「Task: Click the 下载其他格式 download icon」を含む行からレコードの末尾までの各行(両端を含む)を、1行につき1つの文字列とするJSONリストに変換せよ。空行は除外し、画像は出力に含めないこと。

%%

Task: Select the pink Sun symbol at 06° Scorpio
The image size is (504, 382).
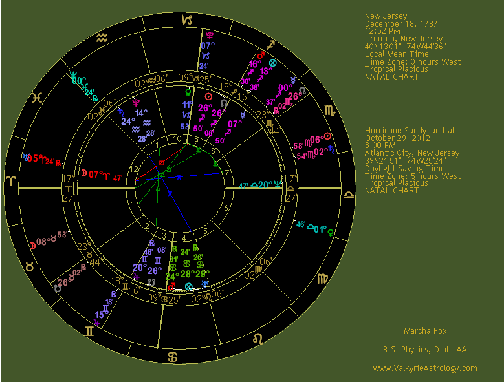Action: tap(327, 136)
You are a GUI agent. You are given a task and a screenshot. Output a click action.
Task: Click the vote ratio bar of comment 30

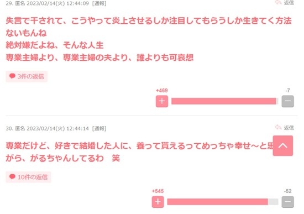pyautogui.click(x=223, y=202)
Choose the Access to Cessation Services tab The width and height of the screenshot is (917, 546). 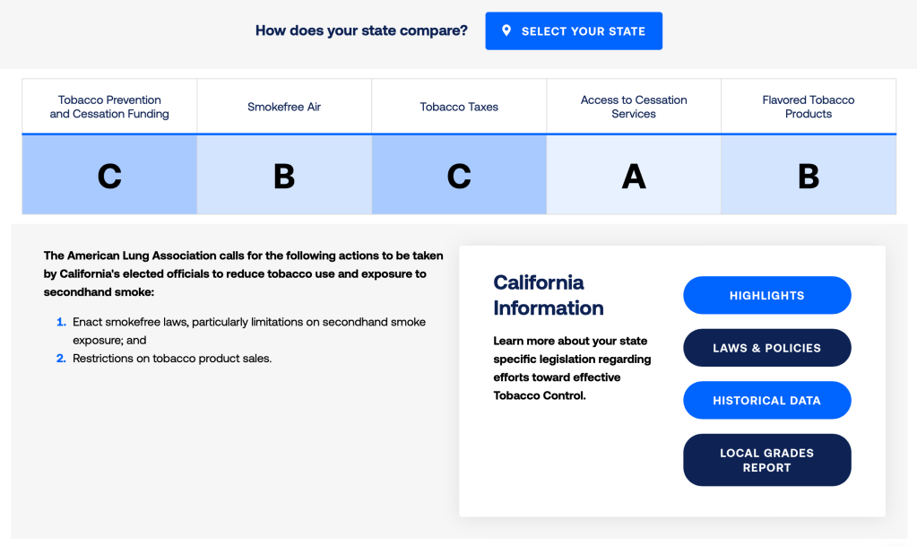point(634,107)
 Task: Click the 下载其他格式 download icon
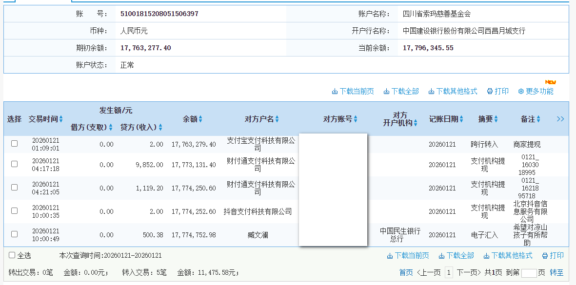431,91
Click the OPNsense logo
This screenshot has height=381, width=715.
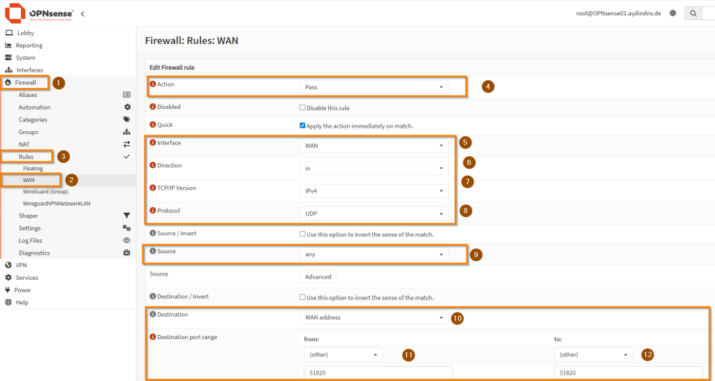(x=39, y=13)
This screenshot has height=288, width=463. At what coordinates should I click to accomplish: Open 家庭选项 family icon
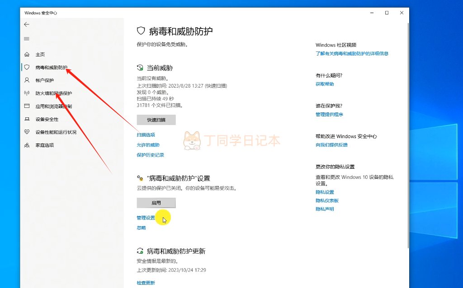tap(27, 145)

%%

▸ 出力結果
[
  " Task: Click the 下载其他格式 download icon",
  "431,91",
  "Click the OPNsense logo",
  "This screenshot has height=381, width=715.",
  "(x=39, y=13)",
  "This screenshot has height=288, width=463. At what coordinates should I click to accomplish: Open 家庭选项 family icon",
  "tap(27, 145)"
]